CINEMA E TEATRO

Don Delillo
Valparaiso

LIVIA "Facciamola lì fuori, accanto all'acero che è l'emblema della pace, del riposo e della casa."
INTERVISTATORE "Tutto ciò che è filmabile noi lo filmiamo."
LIVIA "Allungato sulla chiase longue con i giornali della domenica sparsi qua e là."
INTERVISTATORE "Che gesticola con gli occhiali, se porta gli occhiali. Però attenzione, non deve sembrare una scelta premeditata. Dobbiamo come sorprenderlo nella sua oasi. Come se fosse l'ultimo selvaggio del Borneo."

Tra gli autori americani più popolari del momento troviamo indubbiamente Don Delillo. Non più giovanissimo, ha avuto modo di sperimentare la propria scrittura in varie direzioni, ricercando con grande attenzione nella società contemporanea gli aspetti più nascosti ed esprimendoli essenzialmente nella forma di racconti o romanzi. Ecco adesso, invece, un piccolo testo teatrale di grande intensità, andato in scena per la prima volta il 29 gennaio 1999, per la regia di David Wheeler, all'American Repertory Theatre di Cambridge, Massachusetts. Nella prima scena ci troviamo nel soggiorno, descritto accuratamente, di casa Majesky. Nel contesto teatrale interferiscono immediatamente mezzi di comunicazione di massa: la televisione (in forma di apparecchio acceso) e la radio, rappresentata da un intervistatore che con il suo registratore sofisticato tartassa di domande Michael Majeski senza venire a capo di nulla. Qual è il "fatto"? Cosa è successo al protagonista di così importante da suscitare la curiosità di un giornalista? Riusciremo a sapere di più in una seconda intervista, questa volta televisiva, che si può sentire nella terza scena del primo atto? O nella terza che segue, destinata a un grande quotidiano? Presto capiamo che Delillo vuole raccontarci proprio questo, l'insensatezza e la superficialità dei mezzi mediatici, la loro inadeguatezza a descrivere la realtà, tutti presi come sono dalla forma, da ciò che si deve o non si deve dire e da come dirlo. Centoquaranta interviste in quattro giorni e mezzo in tre città diverse (anche un talk show televisivo cui partecipa la moglie Livia) per non dire nulla, se non le banalità di una mattina casalinga seguita da un normale viaggio aereo in cui sarebbe successo un fatto straordinario che nessuno arriva ad approfondire mai.

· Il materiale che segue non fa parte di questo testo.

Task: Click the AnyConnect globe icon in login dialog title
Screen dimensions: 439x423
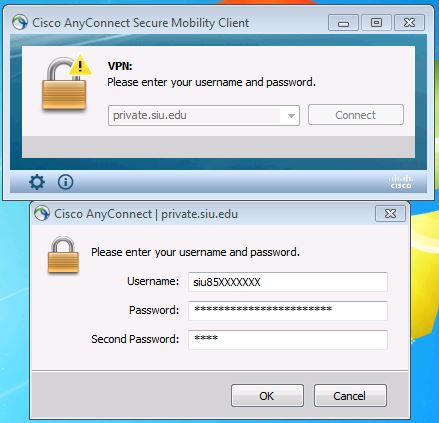Action: [42, 213]
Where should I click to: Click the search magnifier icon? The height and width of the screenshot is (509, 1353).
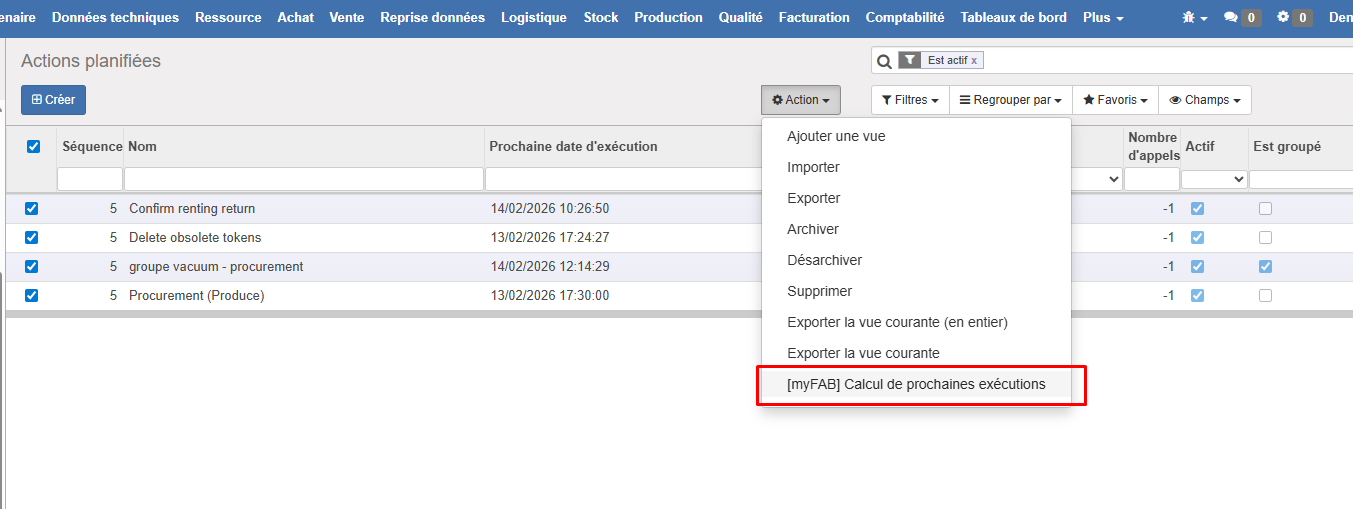(x=884, y=61)
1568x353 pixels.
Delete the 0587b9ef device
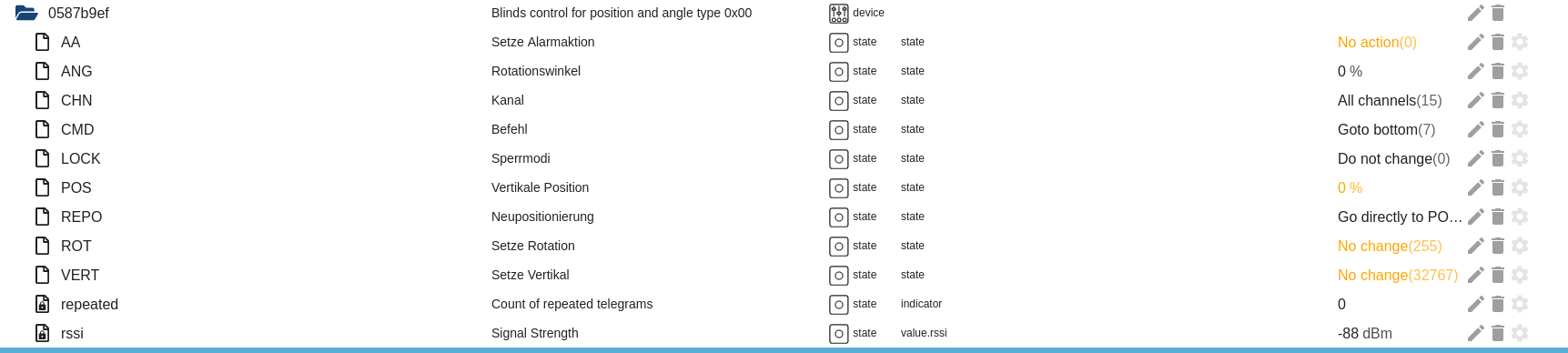[1498, 13]
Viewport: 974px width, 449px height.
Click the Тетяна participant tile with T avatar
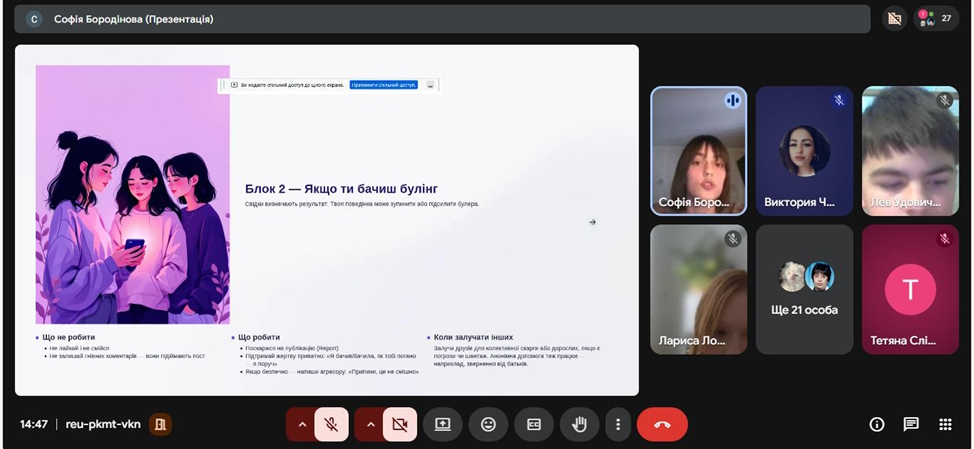[x=910, y=289]
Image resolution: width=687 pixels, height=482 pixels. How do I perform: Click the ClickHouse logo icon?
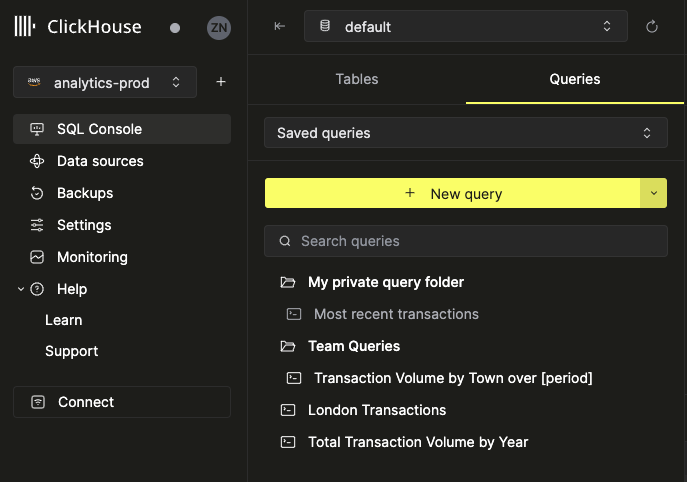(25, 27)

Forti sono i richiami a Beckett in questo testo sciolto e surreale dove i media televisivi diventano orribili e tragici strumenti di potere che non gestiscono contenuti ma che buttano pezzi di vite umane inutilmente in pasto a un pubblico vasto e superficiale come loro.

Valparaiso di Don Delillo
Traduzione di Alessandro Serra
54 pag., Euro 8.50 - Edizioni Einaudi (Collezione di teatro n. 387)
ISBN 88-06-15664-0

Le prime righe

ATTO PRIMO

La scena.Il soggiorno di casa Majesky. Un grande spazio sgombro, i muri nudi salvo un lato del fondoscena dove c'è un monoblocco con un'apparecchiatura televisiva al completo. La stanza è incolore e non necessariamente elegante. È un soggiorno qualunque.
In alcune scene, parte di questo spazio servirà da ufficio o da studio televisivo in cui si svolgeranno le interviste.

SCENA PRIMA

Il soggiorno è in penombra. Livia è su una cyclette, rivolta la pubblico. Il suo sguardo fissa il centro del palcoscenico, pedala a ritmo regolare.
Le luci si dissolvono lentamente.
Sentiamo il tipico rumore della televisione accesa. Vediamo la proiezione di una videocassetta sul muro in fondoscena e in parte anche sui mobili. Un'unica immagine, ripresa dall'alto, di un uomo in uno spazio augusto. Ha una busta di plastica in testa legata intorno al collo. È seduto, con entrambe le braccia appoggiate alle pareti strette. La buste di plastica è spessa e appannata, nasconde il volto dell'uomo.

© 2002 Giulio Einaudi editore


L'autore

Don DeLillo ha pubblicato i romanzi Rumore bianco, Libra, Underworld e Body Art.